Projekte

Losgehen und Ankommen

Menschen in Brandenburg an der Havel und Umgebung zwischen 1945 und 2015

Kein Staat, kein Land auf dieser Welt würde ohne Migration in seiner heutigen Form existieren. Mehr als 14 Millionen deutsche Kriegsflüchtlinge und Vertriebene gab es 1945 nach dem Zweiten Weltkrieg in Deutschland, zwei Drittel von Ihnen kamen aus den ehemaligen Ostgebieten, darunter Posen, Nordböhmen, Schlesien und Galizien. Was Flucht und Ankunft in einem fremden Land bedeuten, konnten wir 2015 hierzulande selbst sehen. Niemand verlässt seine Heimat, Familie, seine vertraute Umgebung ohne Grund. Mit dem Verlust der vertrauten Umwelt und der Aufgabe kultureller Bindungen verbinden die Flüchtlinge von 2015 die Hoffnung auf eine bessere Zukunft.

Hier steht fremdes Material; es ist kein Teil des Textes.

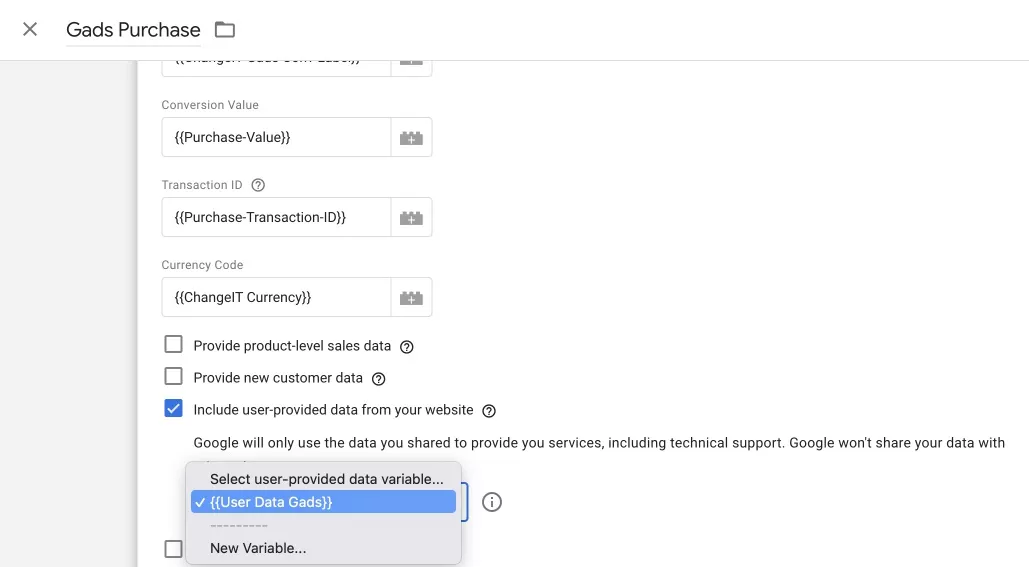The width and height of the screenshot is (1029, 567).
Task: Click into the Conversion Value {{Purchase-Value}} field
Action: [x=276, y=137]
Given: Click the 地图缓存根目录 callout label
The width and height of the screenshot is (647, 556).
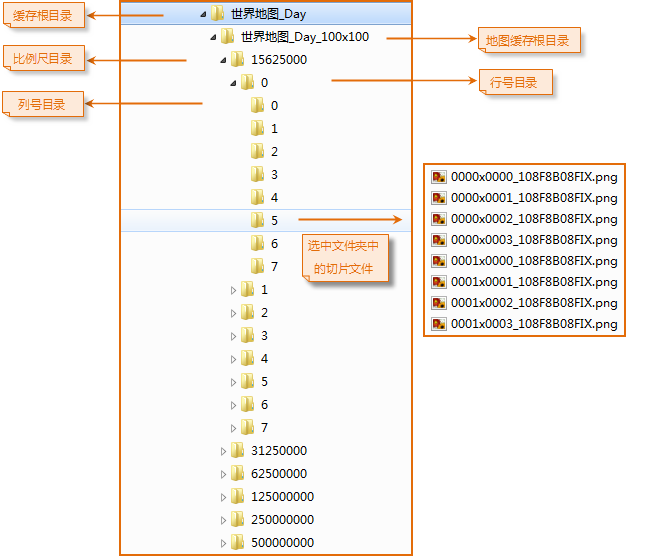Looking at the screenshot, I should click(527, 41).
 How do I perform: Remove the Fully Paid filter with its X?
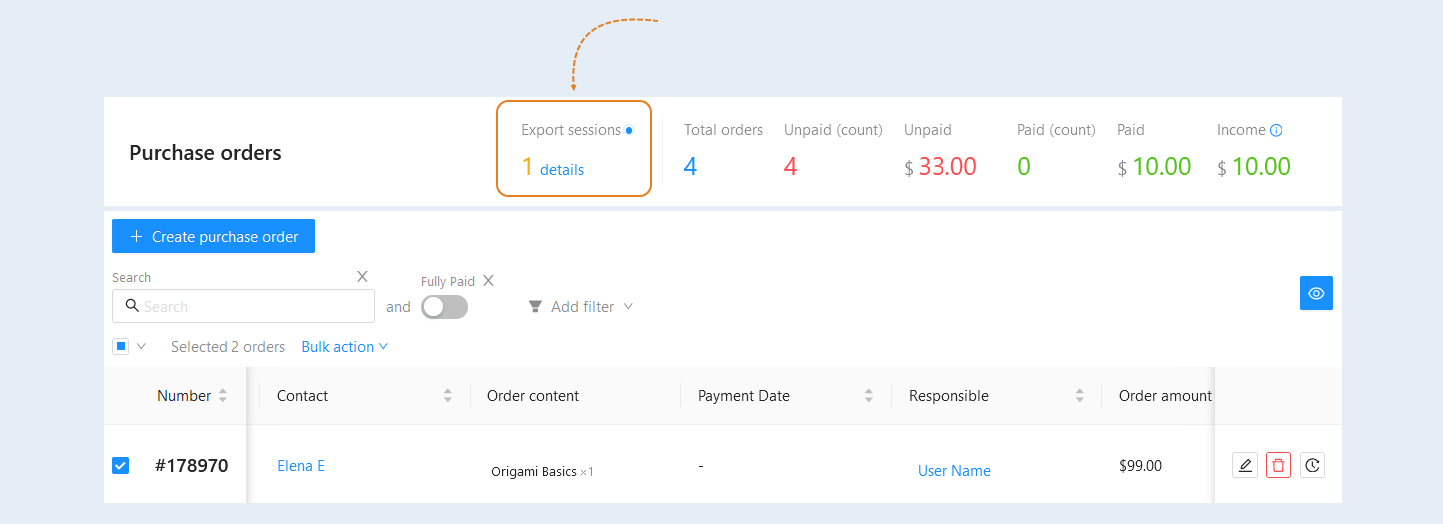tap(488, 281)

So unterschiedlich die persönlichen Geschichten der zehn Porträtierten sind, so verschieden sind auch ihre Wege, wie sie nach Brandenburg an der Havel und hierherkamen. Sechs Flüchtlinge von 1945 und 2015 kommen zu Wort. Vier weitere Interviews mit einer Familie wolgadeutscher Aussiedler, einem vietnamesischen Facharbeiter, einer Schwäbin und einer Uckermärkerin, die nach 1989 nach Brandenburg kamen. Alle haben eines gemeinsam: Sie berichten, wie sie es geschafft haben, hier Fuß zu fassen, wo sie gescheitert sind und wo sie Erfolg hatten. In den Antworten finden sich Parallelen zu der Frage, wie das Ankommen und die Integration 1945, nach 1989 und 2015 möglich war und ist. 

Die Open Air Ausstellung „Losgehen und Ankommen - Menschen in Brandenburg an der Havel und Umgebung zwischen 1945 und 2015“ ermöglicht Austausch und Begegnung und weckt ein generationenübergreifendes Interesse am Thema Migration und Ankommen. So erhalten Flüchtlinge ein Gesicht, und anhand ihrer persönlichen Geschichten bekommen die Betrachter*innen die Möglichkeit, sich ein differenziertes Urteil zu bilden. Neben der Ausstellung ist ein Rahmenprogramm mit Film, Lesungen, Musik und Diskussionen zum Thema geplant. Nach der Eröffnung auf der Dominsel soll die Ausstellungmultimedial in den Gemeinden rund um Brandenburg an der Havel gezeigt werden und zu Diskussionen und Austausch anregen.

Das Ausstellungsprojekt der Evangelischen Kirchengemeindender Region Brandenburg im Evangelischen Kirchenkreis Mittelmark-Brandenburg ist in Zusammenarbeit mit dem Diakonischen Werk e. V./ Flüchtlingsnetzwerkkoordination Brandenburg an der Havel, dem Förderverein Akademie 2. Lebenshälfte im Land Brandenburg e. V. und synopsisfilm entstanden. Dank der großzügigen Förderung aus Mitteln der Integrationspauschale der Stadt Brandenburg an der Havel ist dieses Projekt überhaupt erst in dieser Breite und Form möglich gewesen.